Although making that switch will be a tough sell — gas molecules are generally a lot cheaper than electrons. Where I live, heating the house costs $0.05 per kilowatt-hour for gas and from $0.20 - $0.44 per kilowatt-hour for resistance heating (“electric heater”). That’s for an existing house — of which there are approximately 100 million units in North America (including low-rise multi-family apartment buildings). All of those will have to switch, as well as designs for new construction. Abiding by the Paris Climate Accord means electrifying everything over the next 30-years and finally ending the Age of Fire. It’s a huge job. Yet to keep electrification affordable, homes need to be retrofit to high-performance levels so as to minimize electricity demand. A readily-scaleable procedure to achieve those goals is needed.
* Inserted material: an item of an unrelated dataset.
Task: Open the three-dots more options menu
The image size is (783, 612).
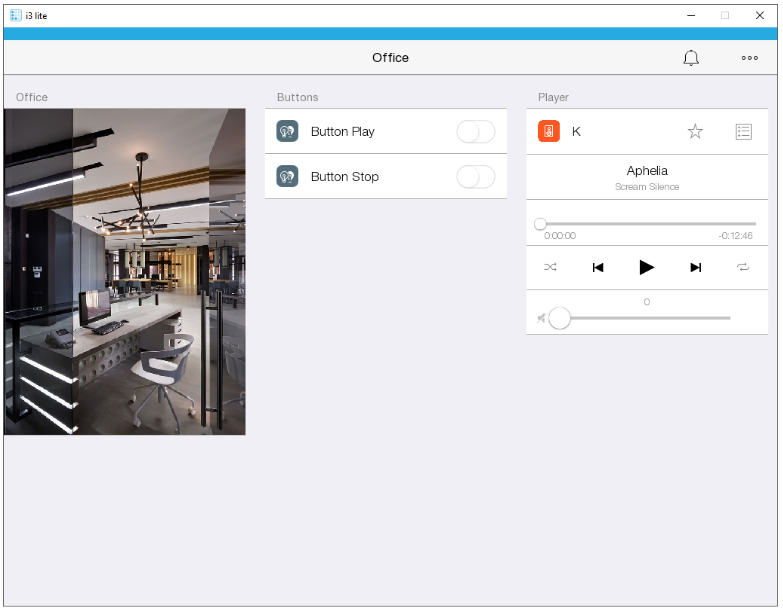Action: [x=749, y=58]
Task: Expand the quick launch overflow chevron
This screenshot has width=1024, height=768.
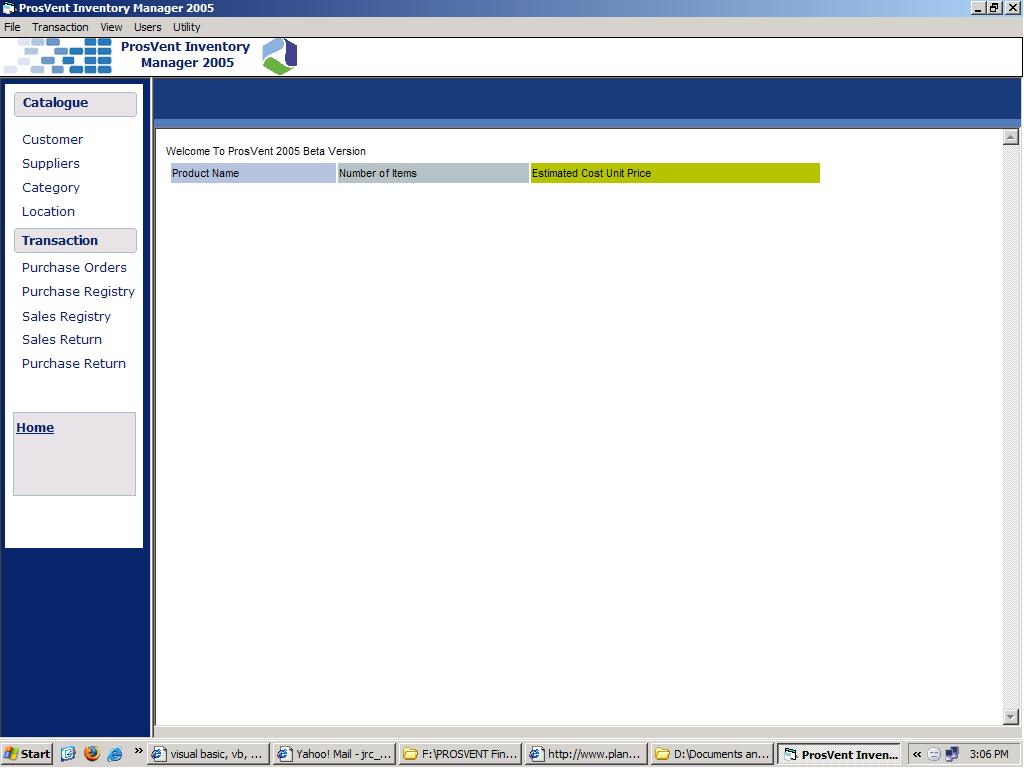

One such method has been developed in the Netherlands. Energiesprong is a scaleable, financially-viable, deep-energy refurbishment program using Passive House methods (energiesprong.org). The idea is to aggregate housing demand so retrofit financing can be kept affordable and the project pipeline full. In the Netherlands, Energiesprong started simple by first tackling social-housing-tracts as shown here. Their procedure has matured to the point that this kind of refurbishment is completed within 1-week. Roof-top PV modules are included.
To begin the retrofit, a survey team shows up and determines house characteristics. A drone is released to build an exterior model using photogrammetry. Once complete, the digital model is uploaded to an assembly factory. There, a mostly-automated process assembles walls and roofs quickly, to a precision of 1-millimeter. At the dwelling site, because of their precision, pre-assembled walls and roofs can be quickly hoisted and fit into place. Deep-energy electrification retrofits like this reduce operational greenhouse gas emissions by removing existing gas-lines. A collateral benefit for the occupants is reduction in external noise levels and improved indoor air quality.
Energiesprong has been successful because refurbishment investments are financed through energy savings. The idea crossed the Atlantic in 2017 and has developed a strong following in North America. Early examples show energy costs can decrease by 80%, energy use by 90%, and carbon emissions by 94%.